Figure 3 Comparison of hDus2 with TtDus and analysis of electrostatic surface and sequence conservation. (a) Ribbon diagram showing superposition of hDus2 with TtDus (grey). The boxed area is magnified in (b), showing hDus2 interactions between the catalytic and recognition domains that are not present in bacterial Dus enzymes. (c) hDus2 superposed with the structure of the TtDus–tRNA complex (with TtDus in grey and tRNA in blue). (d) hDus2 molecular surface coloured according to electrostatic potential (±5kT/e; red, negative; blue, positive). (e) hDus2 surface coloured according to sequence conservation: high (purple) to low (yellow).

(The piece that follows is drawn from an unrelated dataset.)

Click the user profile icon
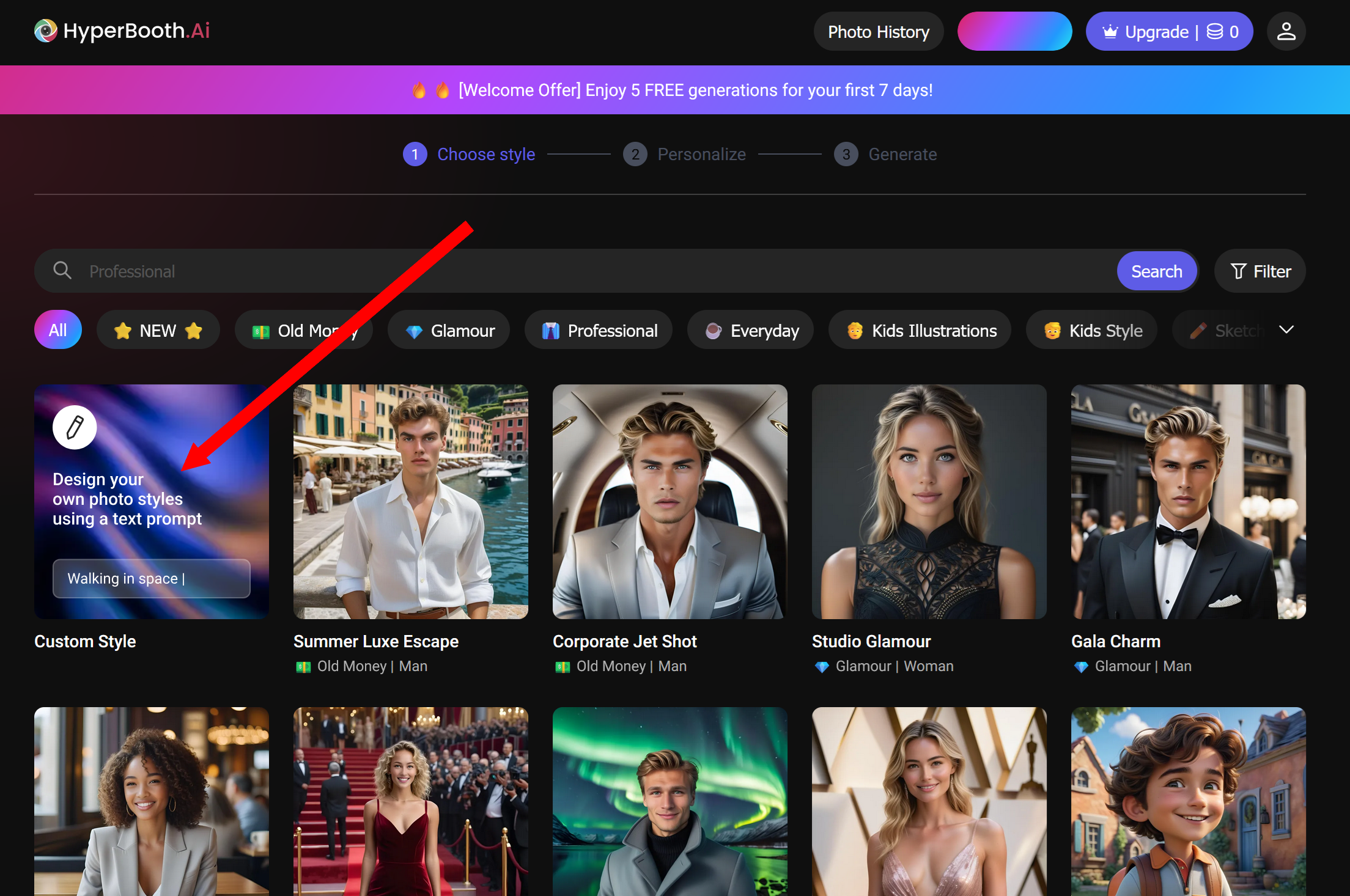 pyautogui.click(x=1286, y=32)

Superposition of hDus2 and TtDus (C^α r.m.s.d. of 1.5 Å for the catalytic domain) reveals differences at the interface between the catalytic and recognition domains (Fig. 3b). The different orientation of the recognition domain in hDus2 results in helices α10 and α11 extending into the area occupied by tRNA in TtDus (Fig. 3c). The position of the recognition domain is stabilized by the three-stranded β-sheet insertion in the catalytic domain, which packs next to the recognition domain. The β4–β5 loop (residues 58–60) of the β-sheet interacts with residues 327–334 of the recognition domain (Fig. 3b). In addition to mediating interactions between the two domains, the β-sheet insertion extends into the tRNA-occupied area of TtDus (Fig. 3c and Supplementary Fig. S4c), suggesting a role in protein–tRNA interactions. It is interesting to note that the three-stranded β-sheet insertion appears to be unique to the eukaryotic Dus2 subfamily (Supplementary Fig. S5).

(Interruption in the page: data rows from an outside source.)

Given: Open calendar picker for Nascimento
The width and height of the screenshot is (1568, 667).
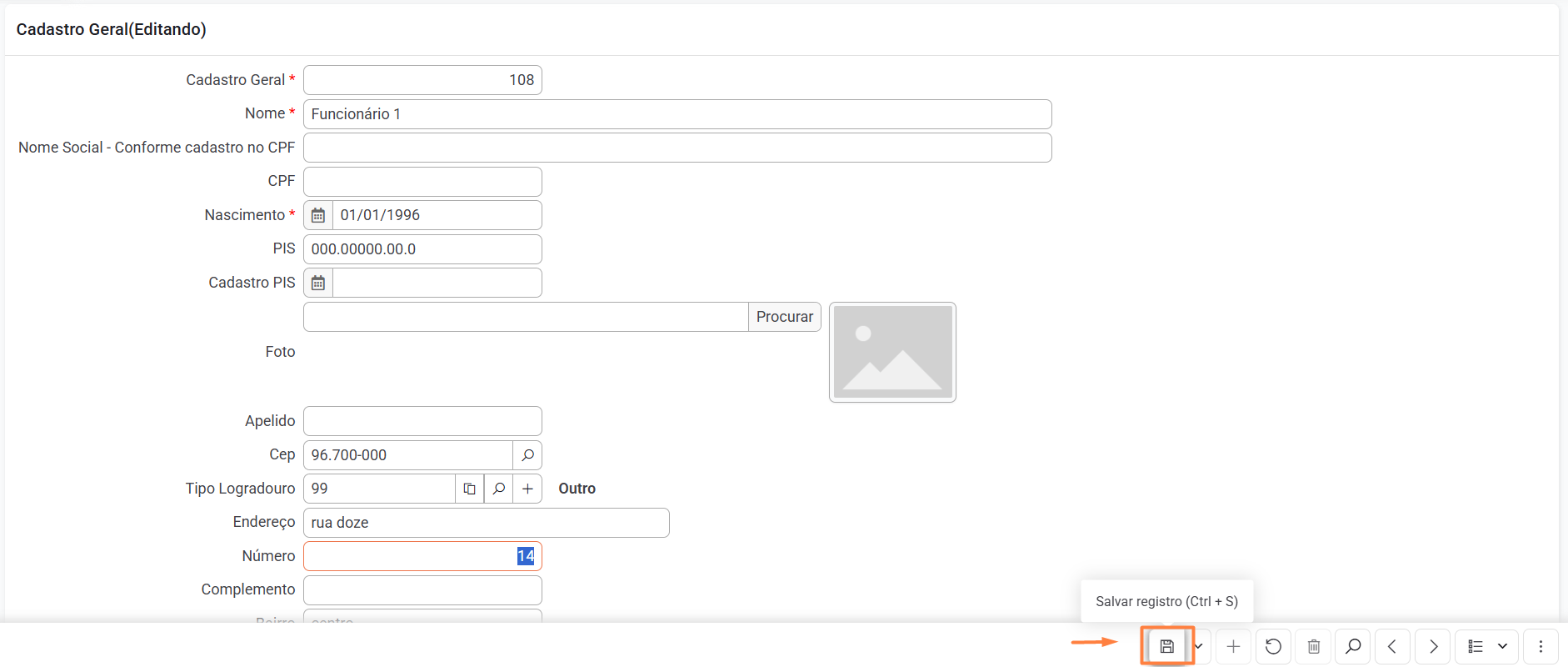Looking at the screenshot, I should tap(318, 215).
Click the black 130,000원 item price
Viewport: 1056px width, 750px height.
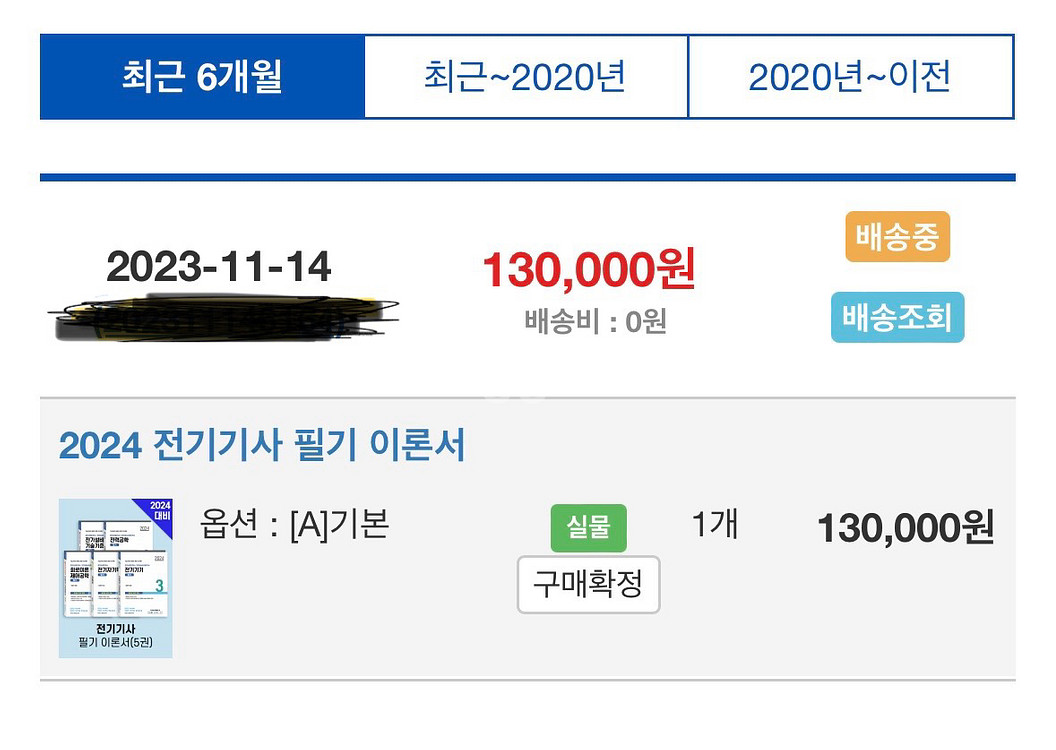905,528
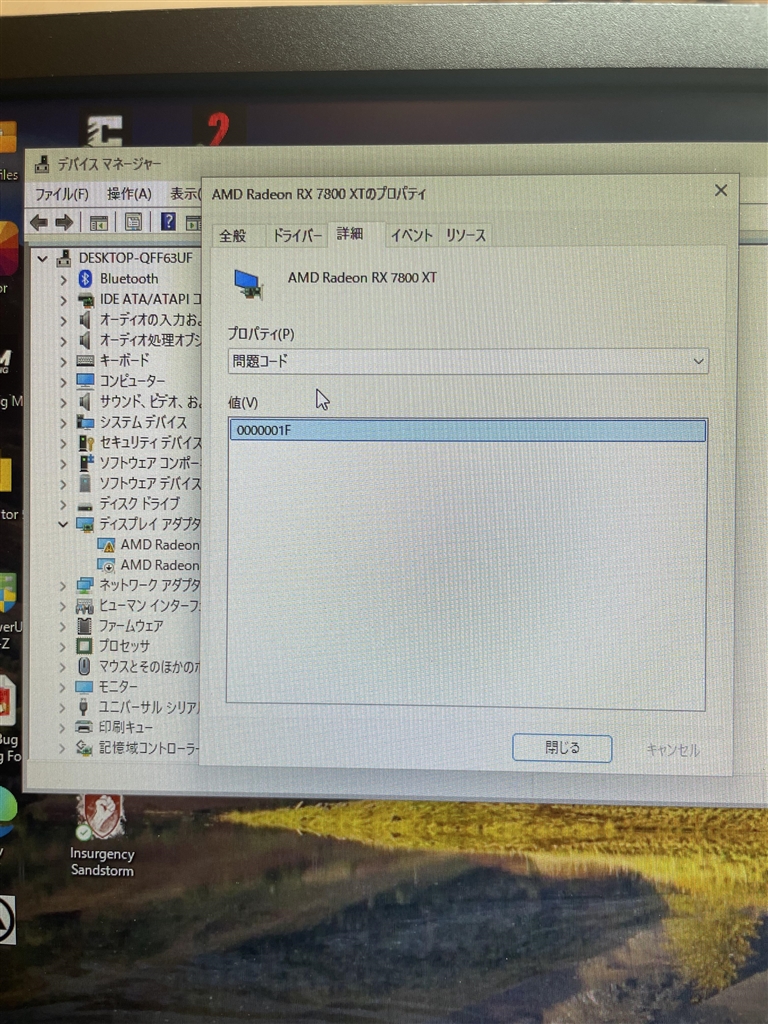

3.4. tRNA binding and the active site

TtDus makes contacts with the tRNA T-loop through helix α6 (residues 96–101). The corresponding segment of hDus2 (residues 118–128) is not defined in the electron-density maps. TtDus also forms hydrogen bonds to the target residue U20 and to G44 in the variable-loop region via Lys175 and Arg178 of the 3₁₀-helix (residues 174–180). This helix is not present in hDus2, nor is there any significant sequence conservation in this segment (Supplementary Fig. S3), indicating there may be differences in the manner that hDus2 binds its target tRNA substrates.

hDus2 has a positively charged surface area (Fig. 3d) which appears to be most similar to the positively charged area of TtDus, but its size is smaller than in bacterial enzymes (Supplementary Fig. S6). Proximal to the catalytic Cys116 is a loop which was not visible in the electron density (residues 118–128). Some decrease in the positively charged area may be due to two lysine residues present in this loop. Significantly, the positively charged area shows high sequence conservation (Fig. 3e), indicating functional importance. Part of the positively charged and conserved area of hDus2 corresponds to the active site containing the bound FMN molecule. The residues coordinated to the FMN are highly conserved in TtDus, TmDus and EcDusC (Fig. 2d, Supplementary Figs. S3 and S7), indicating a similar enzymatic mechanism. In the structures of TtDus and the lower resolution structure of EcDusC (PDB entry 3w9z ; Chen et al., 2013), positive difference density in the active site was attributed to an unknown cofactor, which was modelled as a sulfate moiety in the TmDus model. Notably, no equivalent density is observed in the difference electron-density maps of hDus2.